DATA SHOWN »

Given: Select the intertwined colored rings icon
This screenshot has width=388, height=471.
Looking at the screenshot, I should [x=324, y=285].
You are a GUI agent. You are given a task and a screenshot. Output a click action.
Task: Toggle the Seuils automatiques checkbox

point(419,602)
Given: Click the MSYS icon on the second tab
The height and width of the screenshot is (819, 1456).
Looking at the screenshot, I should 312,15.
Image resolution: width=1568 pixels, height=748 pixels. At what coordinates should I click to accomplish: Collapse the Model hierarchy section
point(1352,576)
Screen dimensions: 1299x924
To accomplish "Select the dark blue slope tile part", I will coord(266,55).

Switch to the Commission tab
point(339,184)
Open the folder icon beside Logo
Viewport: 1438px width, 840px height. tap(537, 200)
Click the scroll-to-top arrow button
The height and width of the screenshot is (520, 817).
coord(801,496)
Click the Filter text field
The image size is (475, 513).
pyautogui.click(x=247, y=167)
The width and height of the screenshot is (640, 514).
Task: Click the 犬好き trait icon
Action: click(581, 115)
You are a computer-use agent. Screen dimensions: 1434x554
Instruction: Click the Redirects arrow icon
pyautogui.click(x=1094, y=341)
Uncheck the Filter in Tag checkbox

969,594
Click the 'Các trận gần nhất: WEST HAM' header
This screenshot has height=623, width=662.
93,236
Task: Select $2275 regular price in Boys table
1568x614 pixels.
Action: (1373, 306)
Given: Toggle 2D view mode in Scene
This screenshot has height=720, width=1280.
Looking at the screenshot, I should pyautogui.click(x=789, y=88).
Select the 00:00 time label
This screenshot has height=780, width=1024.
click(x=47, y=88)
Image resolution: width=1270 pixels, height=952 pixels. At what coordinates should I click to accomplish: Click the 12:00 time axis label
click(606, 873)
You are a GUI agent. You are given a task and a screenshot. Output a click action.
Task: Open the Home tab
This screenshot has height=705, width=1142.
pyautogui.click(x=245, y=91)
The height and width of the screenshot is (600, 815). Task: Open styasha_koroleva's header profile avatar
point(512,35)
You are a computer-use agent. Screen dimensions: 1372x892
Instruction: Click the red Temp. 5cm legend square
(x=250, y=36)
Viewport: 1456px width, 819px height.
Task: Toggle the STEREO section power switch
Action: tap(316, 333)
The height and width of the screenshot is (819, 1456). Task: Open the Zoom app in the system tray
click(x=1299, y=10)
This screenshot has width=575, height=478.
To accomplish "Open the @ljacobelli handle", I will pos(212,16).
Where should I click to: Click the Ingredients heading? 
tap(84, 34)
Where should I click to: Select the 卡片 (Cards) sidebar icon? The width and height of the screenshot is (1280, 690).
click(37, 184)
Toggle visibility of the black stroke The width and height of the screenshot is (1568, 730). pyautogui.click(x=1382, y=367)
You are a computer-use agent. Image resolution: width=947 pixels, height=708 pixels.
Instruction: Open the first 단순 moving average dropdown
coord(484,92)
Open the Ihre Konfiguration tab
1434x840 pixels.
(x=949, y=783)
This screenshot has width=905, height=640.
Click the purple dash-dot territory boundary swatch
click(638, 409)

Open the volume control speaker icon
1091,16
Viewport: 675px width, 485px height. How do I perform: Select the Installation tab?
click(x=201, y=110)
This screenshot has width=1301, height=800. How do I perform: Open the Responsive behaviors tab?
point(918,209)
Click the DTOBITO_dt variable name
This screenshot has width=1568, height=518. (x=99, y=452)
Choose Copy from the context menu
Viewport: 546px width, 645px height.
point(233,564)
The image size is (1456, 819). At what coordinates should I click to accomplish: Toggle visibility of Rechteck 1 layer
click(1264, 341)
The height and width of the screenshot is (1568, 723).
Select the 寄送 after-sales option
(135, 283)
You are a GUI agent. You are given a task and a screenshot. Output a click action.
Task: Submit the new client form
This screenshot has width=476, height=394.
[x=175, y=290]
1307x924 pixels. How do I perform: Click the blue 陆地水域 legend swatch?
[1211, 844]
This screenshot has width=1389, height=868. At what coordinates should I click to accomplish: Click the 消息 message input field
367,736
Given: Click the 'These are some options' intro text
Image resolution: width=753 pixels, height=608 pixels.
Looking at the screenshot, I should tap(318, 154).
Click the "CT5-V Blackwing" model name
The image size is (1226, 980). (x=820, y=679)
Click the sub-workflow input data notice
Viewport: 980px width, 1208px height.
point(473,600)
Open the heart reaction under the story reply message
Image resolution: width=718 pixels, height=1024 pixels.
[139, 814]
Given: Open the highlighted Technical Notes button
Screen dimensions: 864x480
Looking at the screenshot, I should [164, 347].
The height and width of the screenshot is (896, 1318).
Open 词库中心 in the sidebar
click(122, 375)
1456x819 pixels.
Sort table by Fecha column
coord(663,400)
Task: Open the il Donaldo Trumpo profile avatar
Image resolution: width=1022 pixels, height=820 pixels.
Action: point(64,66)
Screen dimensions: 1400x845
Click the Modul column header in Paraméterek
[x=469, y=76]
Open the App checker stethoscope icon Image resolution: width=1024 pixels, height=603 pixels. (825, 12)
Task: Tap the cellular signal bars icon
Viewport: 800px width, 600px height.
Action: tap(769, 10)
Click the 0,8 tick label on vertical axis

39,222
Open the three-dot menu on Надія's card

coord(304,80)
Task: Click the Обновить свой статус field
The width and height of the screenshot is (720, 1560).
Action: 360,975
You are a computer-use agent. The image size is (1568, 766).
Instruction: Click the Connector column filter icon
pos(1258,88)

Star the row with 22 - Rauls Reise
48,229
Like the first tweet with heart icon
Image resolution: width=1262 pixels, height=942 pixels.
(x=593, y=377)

DIRECTIVE »
Edit the stretch of material from the line containing "The image size is (1456, 819)." through the line containing "Looking at the screenshot, I should [164, 347]." so that "new client form" becomes "client intake form", leaving all else unchanged. Give back only those lines.

FULL ANSWER »
The image size is (1456, 819). At what coordinates should I click to accomplish: Toggle visibility of Rechteck 1 layer
click(1264, 341)
The height and width of the screenshot is (1568, 723).
Select the 寄送 after-sales option
(135, 283)
You are a GUI agent. You are given a task and a screenshot. Output a click action.
Task: Submit the client intake form
This screenshot has width=476, height=394.
[x=175, y=290]
1307x924 pixels. How do I perform: Click the blue 陆地水域 legend swatch?
[1211, 844]
This screenshot has width=1389, height=868. At what coordinates should I click to accomplish: Click the 消息 message input field
367,736
Given: Click the 'These are some options' intro text
Image resolution: width=753 pixels, height=608 pixels.
Looking at the screenshot, I should tap(318, 154).
Click the "CT5-V Blackwing" model name
The image size is (1226, 980). (x=820, y=679)
Click the sub-workflow input data notice
Viewport: 980px width, 1208px height.
point(473,600)
Open the heart reaction under the story reply message
Image resolution: width=718 pixels, height=1024 pixels.
[139, 814]
Given: Open the highlighted Technical Notes button
Screen dimensions: 864x480
Looking at the screenshot, I should [164, 347].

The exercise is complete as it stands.